7            We are convinced that the same procedures at play in Bangert should be adopted here.  In both cases, the supreme court mandated a procedure in order to assure that the defendant understood what rights he or she had.  In both cases, the mandated procedure was not followed.  In Bangert, the court wrote that the totality of the record is reviewed to determine whether the defendant nonetheless knew and understood the rights.  In this case, we arrive at the same remedy.  To do any less would place form over substance.

8            Now we can turn to the application of this law to our facts.  There is no question that the procedure mandated by the supreme court in Pultz was not followed.  Therefore, Schuricht has made her prima facie case.  The burden shifts to Manitowoc County.  The County points to the September 29, 1999 hearing regarding a motion to compel Schuricht to execute titles or bills of sale for the junked vehicles on her property.  At that hearing, the court ordered Schuricht to execute the titles or bills of sale for the junked vehicles.  Then the court said to Schuricht:  “In the event that is not done, then, the Court will consider the imposition of contempt sanctions.  That may mean you go to jail until it’s taken care of.”  The court also said to Schuricht:  “I advise you with respect to that motion you have the right to be represented by an attorney, including one appointed at public expense, because there’s a possibility you may go to jail.”  The court thus personally gave her the warnings, albeit at the end of the motion to compel hearing, which was the precursor to this contempt action.  Not only that, but the order to show cause why Schuricht should not be held in contempt relayed the same information.
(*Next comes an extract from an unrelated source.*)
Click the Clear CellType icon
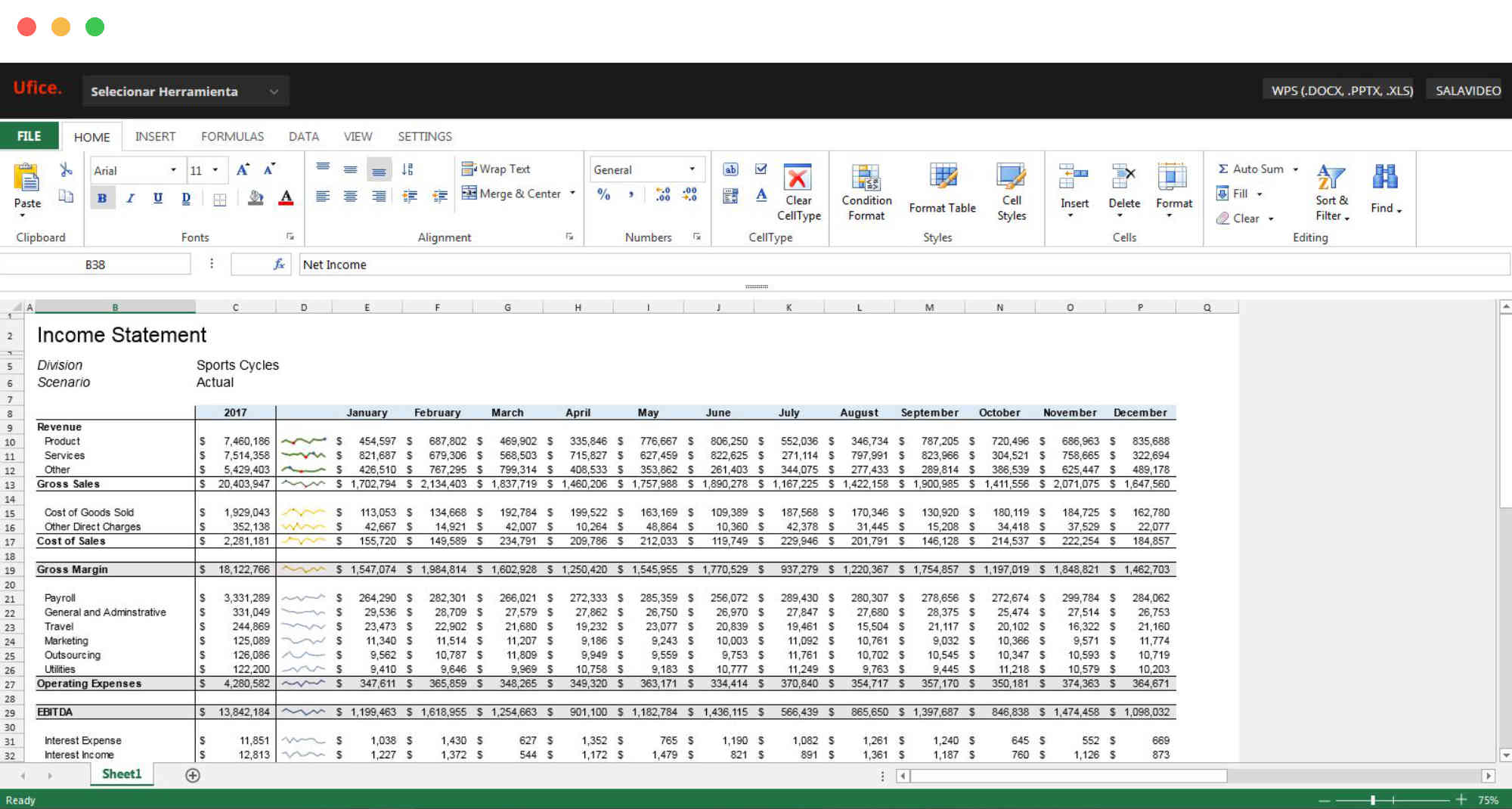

9            The record further shows that Schuricht obviously knew the potential ramifications of a contempt proceeding because she had the foresight to engage a lawyer for the hearing.  Unfortunately, that lawyer did not appear, but asked for a continuance one-half hour before the hearing was to begin.  The court did not grant the continuance, went forward with the hearing and found Schuricht in contempt.

10            The record, viewed in its entirety, shows that Schuricht knew she could go to jail and knew she was entitled to a lawyer—at state expense if she could not afford one.  We are satisfied that the County has provided clear and convincing evidence as a matter of law.  Schuricht’s Pultz claim fails.

By the Court.—Order affirmed.

This case will not be published.  See Wis. Stat. Rule 809.23(1)(b)4.

 


 



[1]  This appeal is decided by one judge pursuant to Wis. Stat. § 752.31(2)(f) (1997-98).  All further references to the Wisconsin Statutes are to the 1997-98 version.